DOCUMENT:
Find Your Passion: The Total Package


Aerospace engineering and mechanics major Martha Addison.

By Allison Bridges and Mary Wymer

As a little girl growing up in Florence, S.C., Martha Addison knew she wanted to be an aerospace engineer.

When the time came to choose a college, Addison wanted a school that offered her everything she deserved. “I am not just about engineering, and I wanted a school that had more to it than just engineering,” says Addison. “I wanted the whole package.”

The University of Alabama offered Addison, now a junior aerospace engineering and mechanics major, just what she wanted. Since making the move from the East Coast to Tuscaloosa, she has grown to develop the skills and abilities that UA strives to instill in its students.

Addison is involved in several campus organizations, including the Wesley Foundation and the Honors Program’s intramural flag football team. However, her involvement with the College of Engineering’s organizations has proved to be the most beneficial, both personally and professionally, she says.

As an ambassador for UA’s College of Engineering, Addison now recruits students just like her who are about to make the transition from high school to college. She knows how important an inside perspective can be when making the final decision on where to receive a top-notch education, but she is most eager to share with potential students the benefits of UA’s “whole package.”

“When I was being recruited at UA, what I was most interested in was what the University could offer me,” says Addison. “I wanted to know what life was like outside of the classroom. Now I am in the position to recruit new students, and I am thankful for the opportunity to promote a school with such a rich tradition of excellence that is evident in its students, faculty, staff, academic programs and research initiatives. Every aspect of my experience has been exceptional.”

Martha Addison is the president of UA’s Society of Women Engineers. As the leader, she really enjoys working with the group through outreach programs to young girls.

Martha Addison is the president of UA’s Society of Women Engineers. As the leader, she really enjoys working with the group through outreach programs to young girls.

Addison also serves as president of UA’s chapter of the Society of Women Engineers, a non-profit educational and service organization that establishes engineering as a highly desirable career aspiration for women. As a recipient of the SWE Future Leader Award, Addison attends the organization’s leadership training seminars.

INSTRUCTIONS:
a - In the profile, rewrite the passage starting at "Find Your Passion: The" and ending at "an aerospace engineer.", substituting "young child" for "little girl".
b - According to the profile, which award did Addison receive from the Society of Women Engineers?

RECORDED INFORMATION:
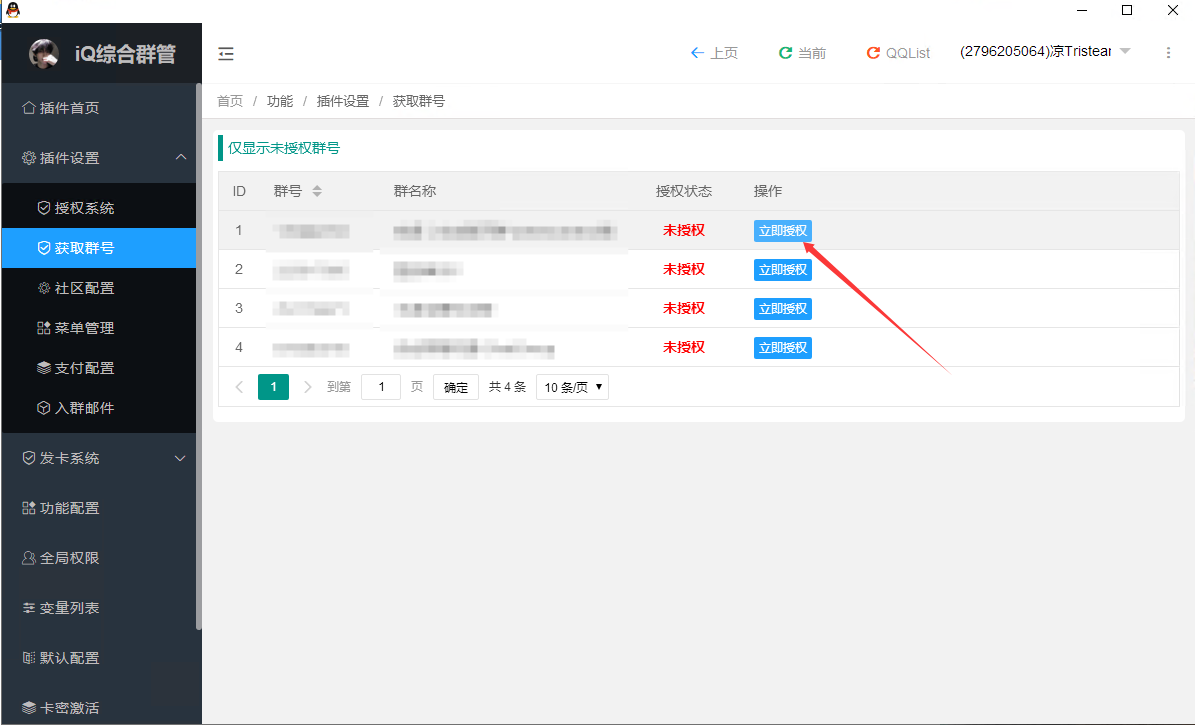Click the iQ综合群管 avatar logo

pos(44,53)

SOLUTIONS BELOW:
a -
Find Your Passion: The Total Package


Aerospace engineering and mechanics major Martha Addison.

By Allison Bridges and Mary Wymer

As a young child growing up in Florence, S.C., Martha Addison knew she wanted to be an aerospace engineer.

b - The SWE Future Leader Award.